‘Unbreaker’ (new tool in TransTools to remove spurious line endings from OCRd/converted text)!
Thread poster: Michael Beijer

Michael Beijer  Identity Verified
United Kingdom
Local time: 00:57
Member (2009)
Dutch to English
+ ...
Jun 29, 2014

Do you often have a lot of incorrect line breaks in OCRd and/or converted texts?

You can now easily get rid of them with ‘Unbreaker’, a new tool in TransTools!

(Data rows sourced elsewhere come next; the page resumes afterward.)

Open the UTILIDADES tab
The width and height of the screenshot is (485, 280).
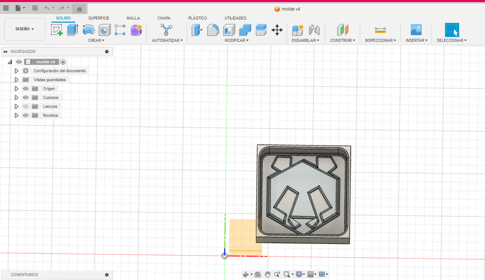(x=235, y=18)
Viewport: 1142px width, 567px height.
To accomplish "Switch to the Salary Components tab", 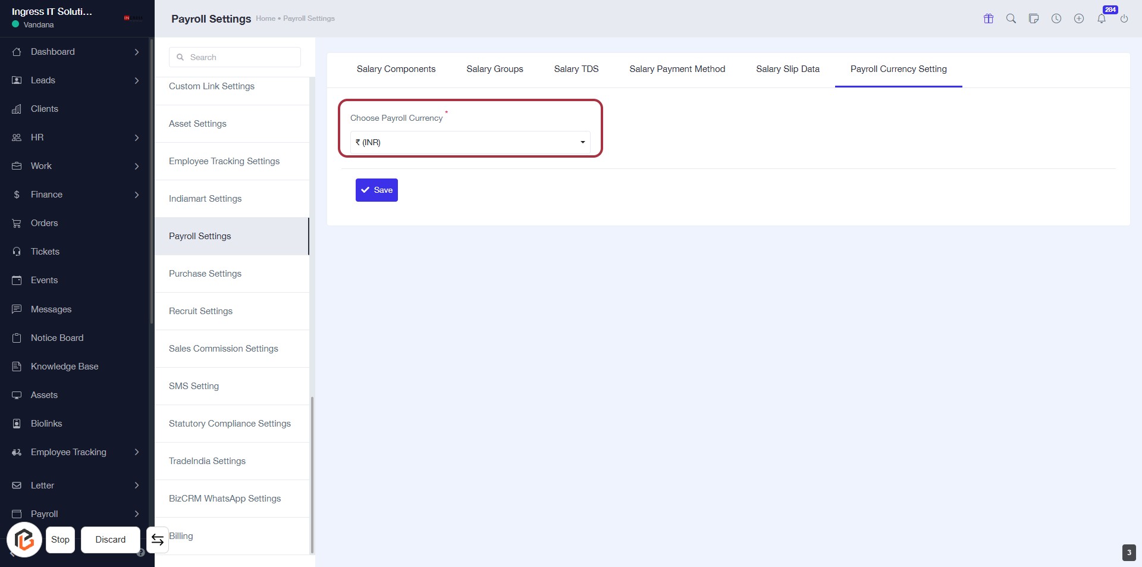I will 396,69.
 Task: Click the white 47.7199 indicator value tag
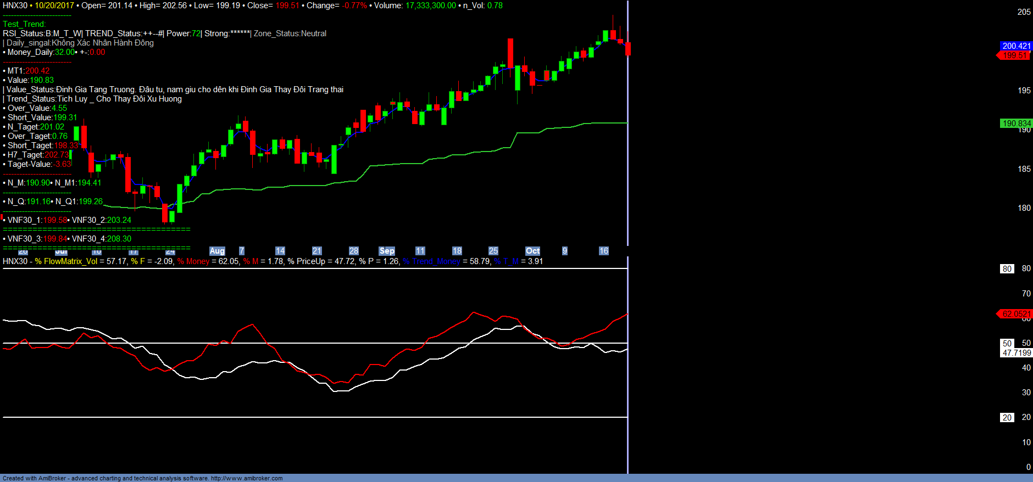1016,353
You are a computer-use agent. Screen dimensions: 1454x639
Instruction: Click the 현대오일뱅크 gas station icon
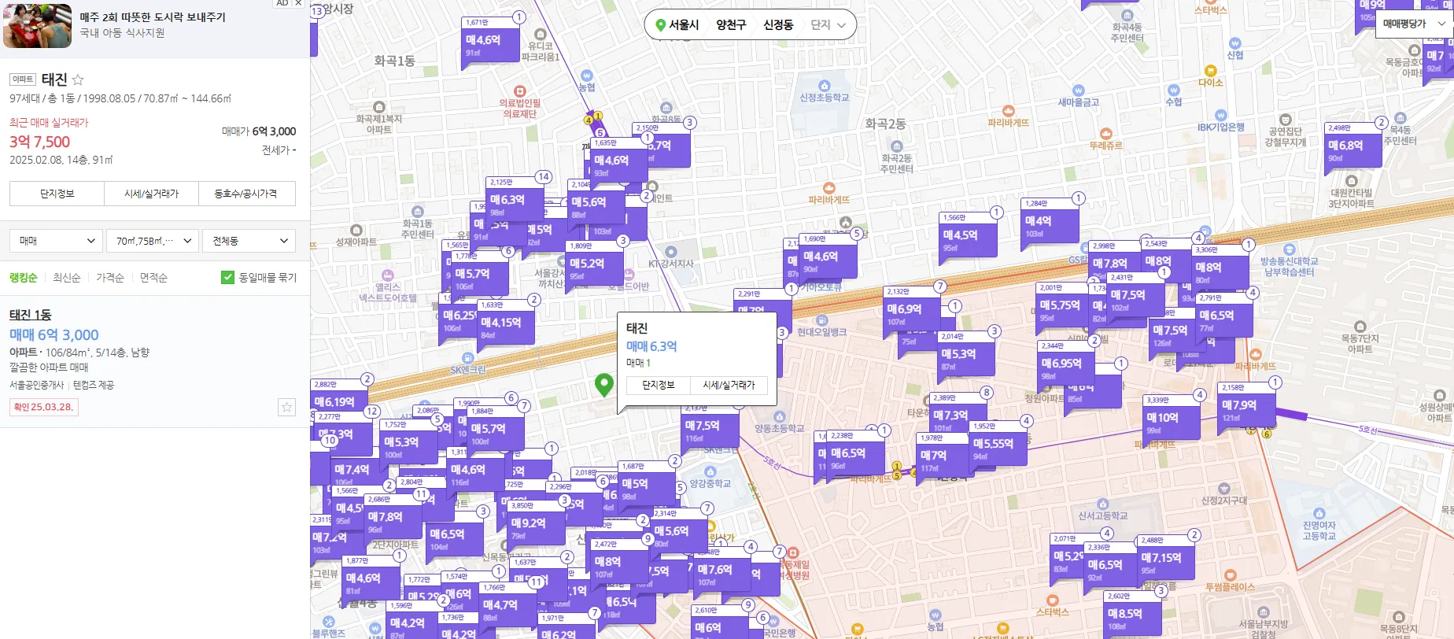[x=821, y=320]
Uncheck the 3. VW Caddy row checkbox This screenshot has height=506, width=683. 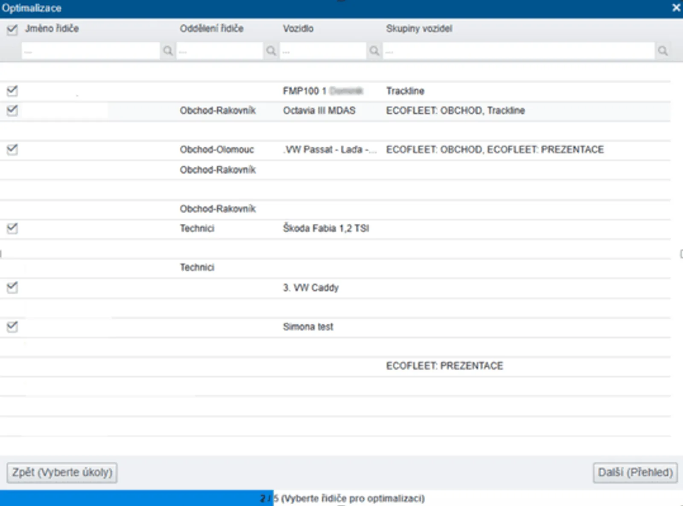[x=12, y=287]
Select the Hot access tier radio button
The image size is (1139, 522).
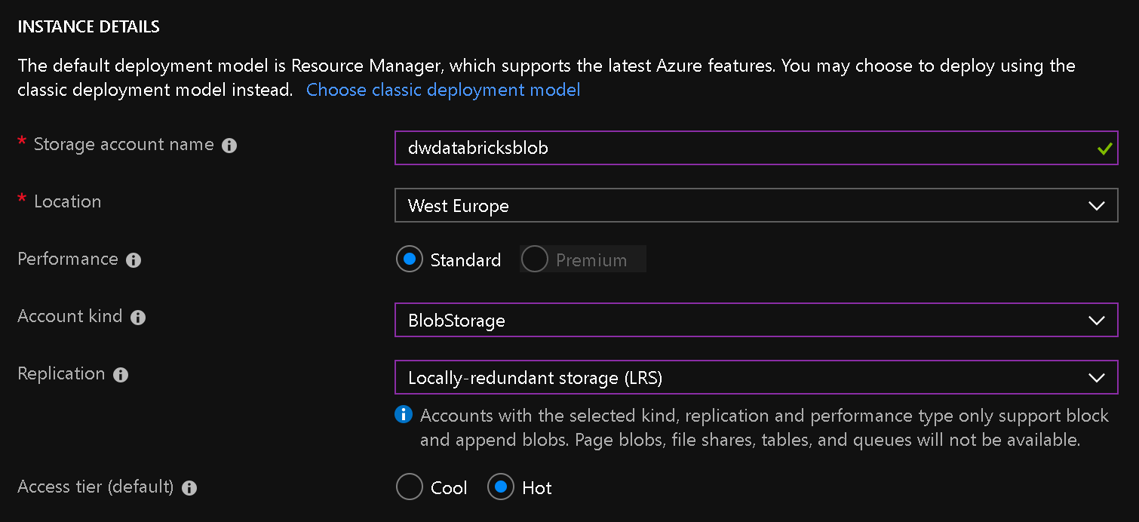(500, 487)
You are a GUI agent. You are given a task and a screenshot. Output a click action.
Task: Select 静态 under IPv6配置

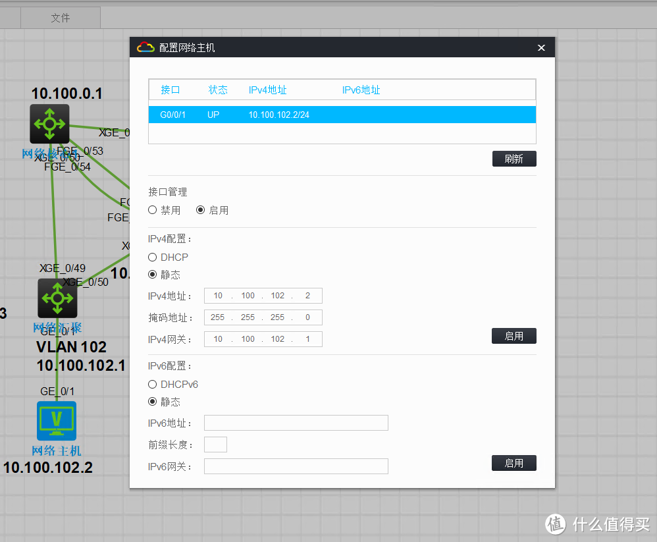(x=152, y=402)
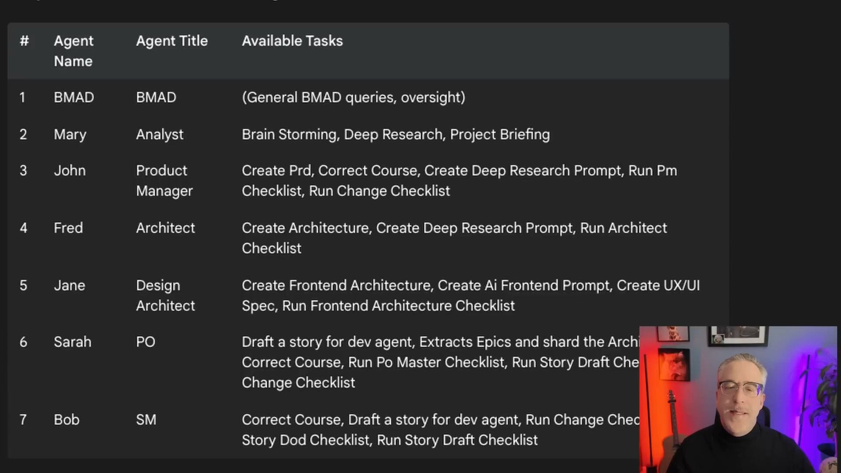Select the Mary agent name cell
This screenshot has height=473, width=841.
tap(70, 134)
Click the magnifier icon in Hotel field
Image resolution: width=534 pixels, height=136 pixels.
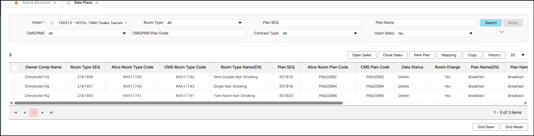point(52,23)
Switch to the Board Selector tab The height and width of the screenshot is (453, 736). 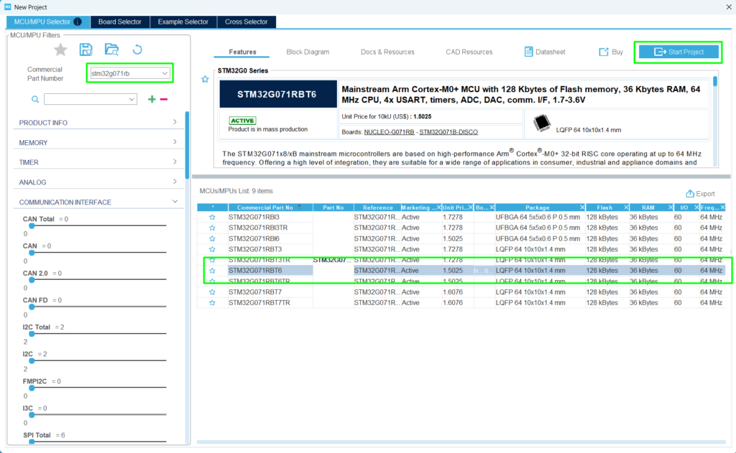coord(120,22)
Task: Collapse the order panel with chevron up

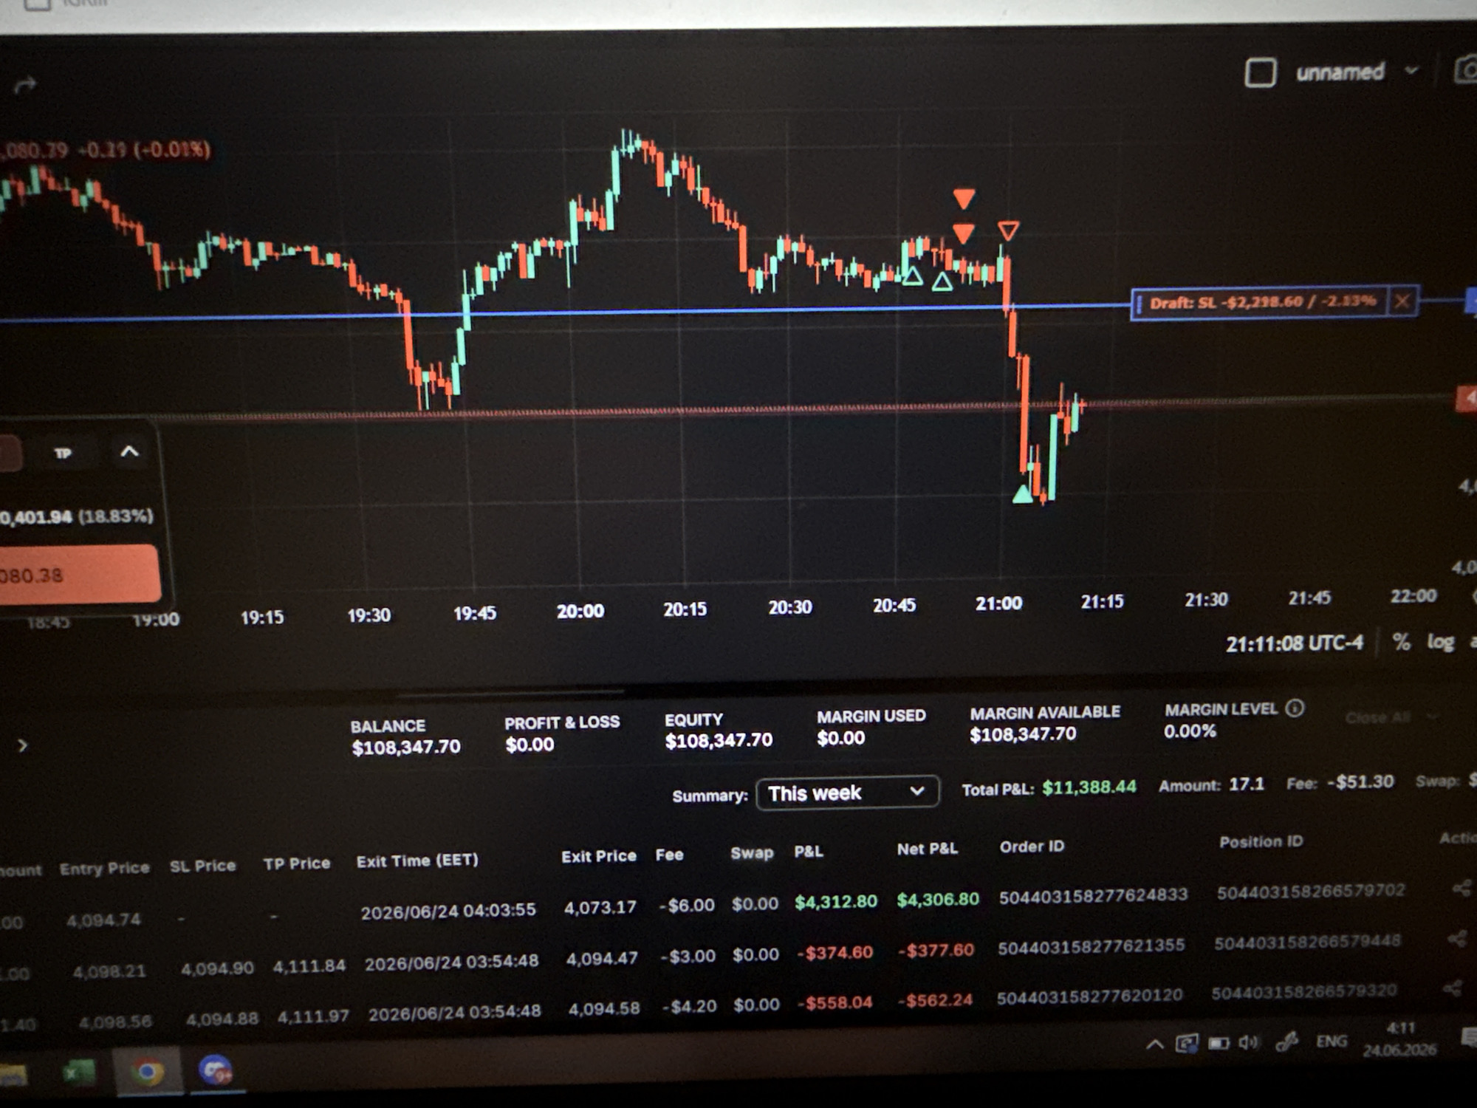Action: [129, 451]
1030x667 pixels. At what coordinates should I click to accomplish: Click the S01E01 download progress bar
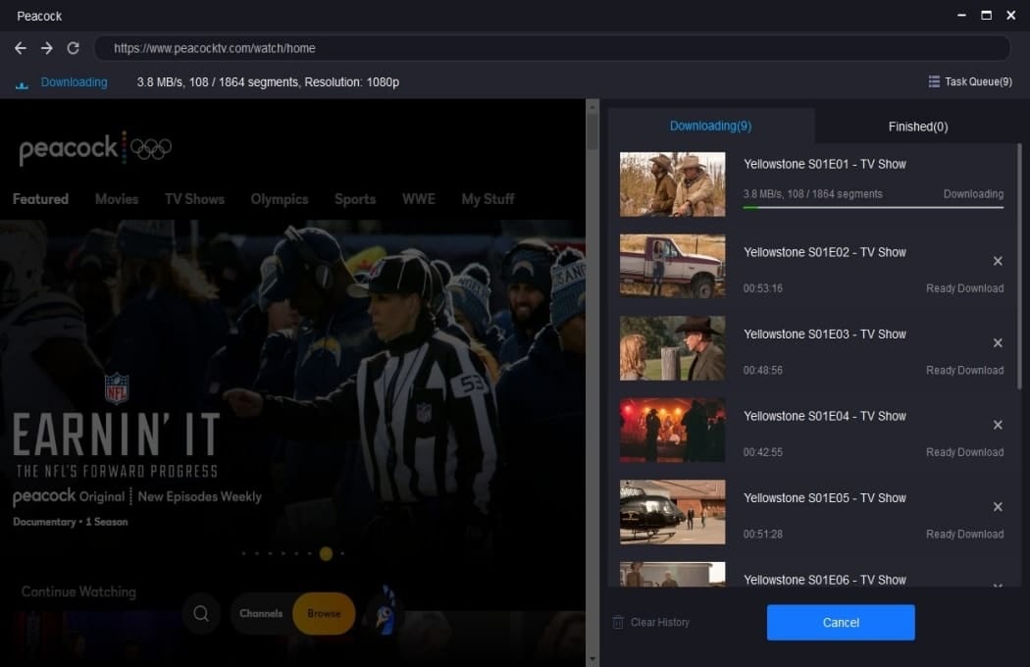(873, 208)

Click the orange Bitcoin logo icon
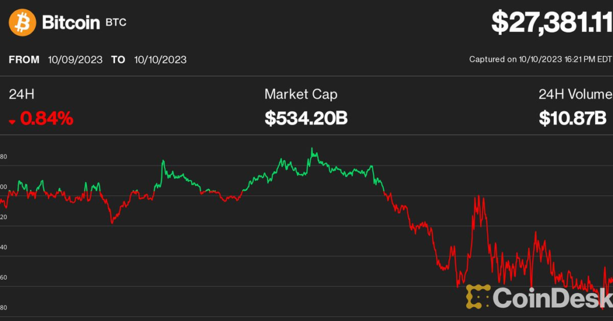click(22, 23)
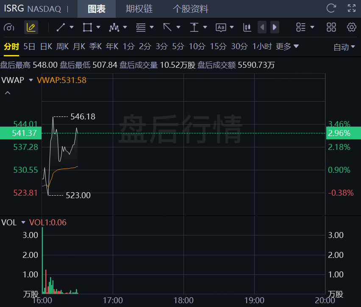Select the 15分 timeframe

[x=218, y=47]
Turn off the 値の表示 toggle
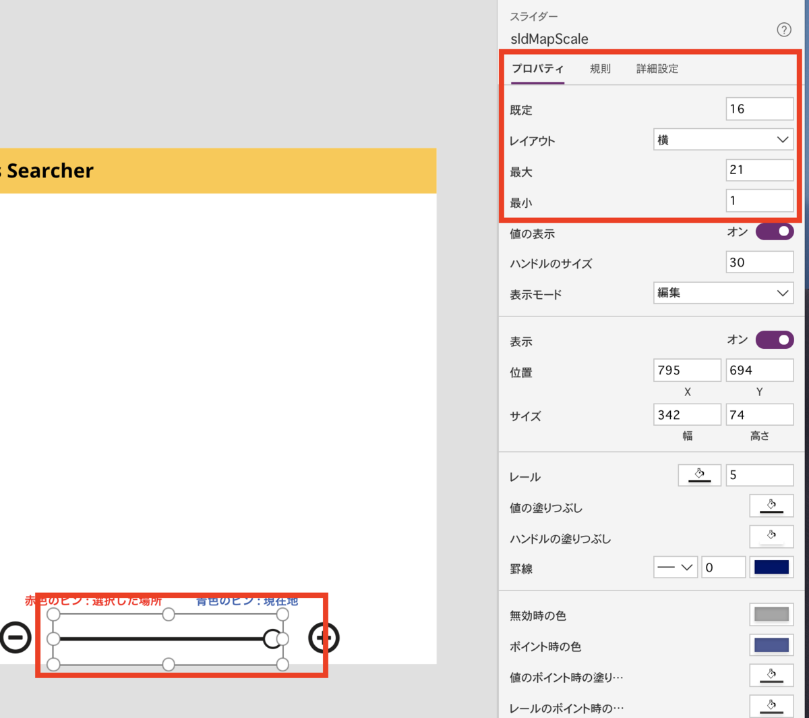The height and width of the screenshot is (718, 809). pos(774,231)
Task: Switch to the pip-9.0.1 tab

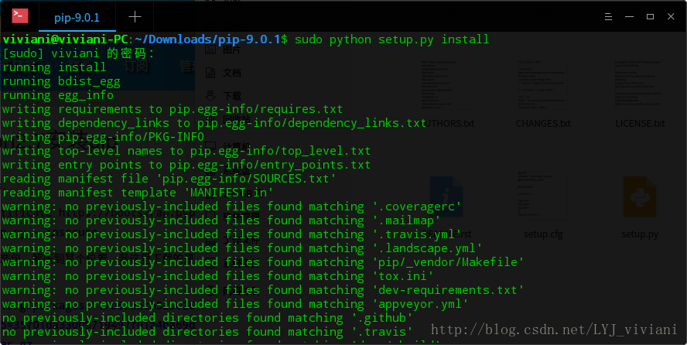Action: point(77,18)
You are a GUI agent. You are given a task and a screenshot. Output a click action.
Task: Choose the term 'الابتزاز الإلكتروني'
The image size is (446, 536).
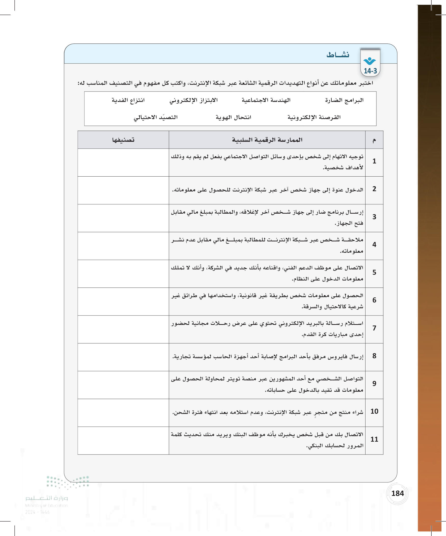(x=194, y=100)
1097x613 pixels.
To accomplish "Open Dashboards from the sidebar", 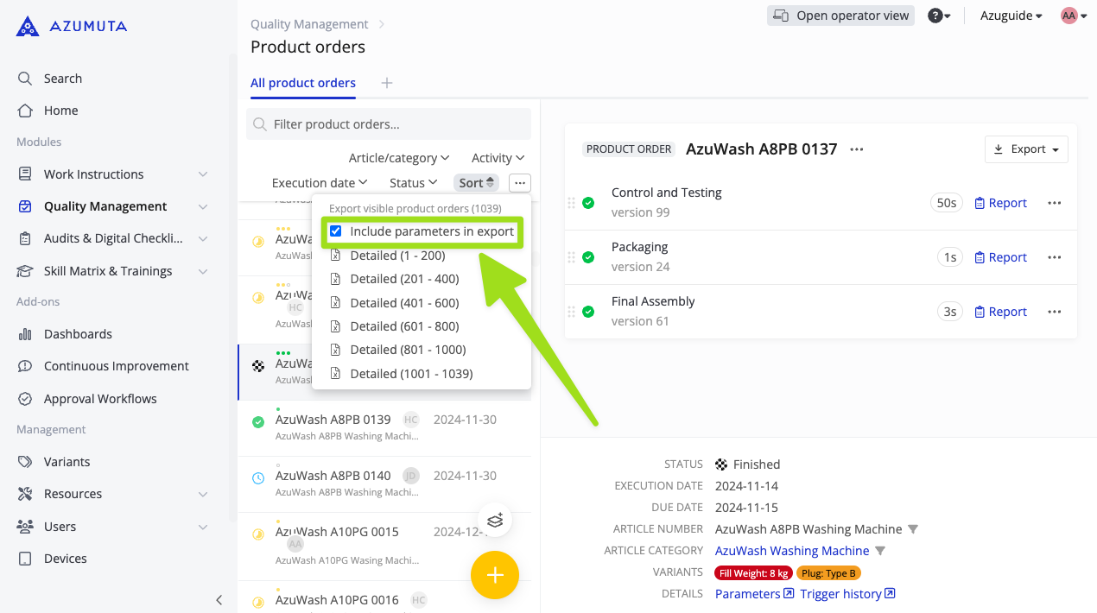I will 78,334.
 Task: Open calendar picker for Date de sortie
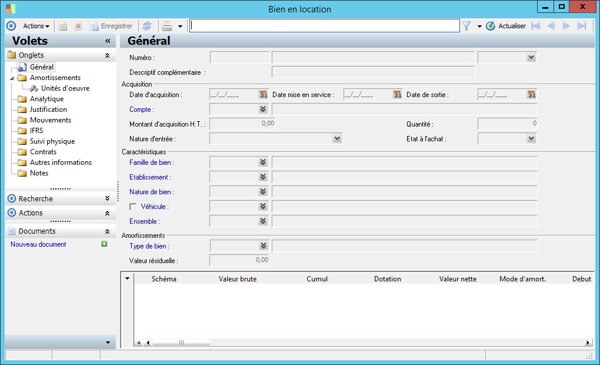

-> http://www.translatortools.net/word-unbreaker.html

I made a quick screencast showing how it works:

http://wordbook.nl/screencasts/Unbreaker-(new-tool-in-TransTools-to-remove-spurious-line-endings-from-e.g.-OCRd-documents).mp4


Unbreaker-screencast.png


Michael


 

Samuel Murray  Identity Verified
Netherlands
Local time: 01:57
Member (2006)
English to Afrikaans
+ ...
How does it compare to PlusTools? Jun 29, 2014

Michael Beijer wrote:
Do you often have a lot of incorrect line breaks in OCRd and/or converted texts? You can now easily get rid of them with ‘Unbreaker’, a new tool in TransTools!


That's nice. PlusTools has had a similar function for years. In PlusTools, go to Tools > C[o]nv[ert] > Recreate paragraphs in currend doc[ument]. How does the Unbreaker tool's results compare to PlusTools' results?


 

Michael Beijer  Identity Verified
United Kingdom
Local time: 00:57
Member (2009)
Dutch to English
+ ...
TOPIC STARTER
some more info Jun 29, 2014

Hi Samuel,

I’m not really sure. I only used PlusTools once or twice, a long time ago. I wouldn’t even know where to download it anymore, whereas Stanislav (the developer of Unbreaker/TransTools) is extremely active and enthusiastic about his tool.

Unbreaker also has quite a few useful settings:


Unbreaker-settings1.png


+

Unbreaker-settings2.png


We are also discussing it over in the CafeTran mailing list:

https://groups.google.com/forum/?fromgroups=#!topic/cafetranslators/p3oMlbQeWaM

¬¬¬

TransTools is definitely a tool to keep an eye on. I think it has amazing potential.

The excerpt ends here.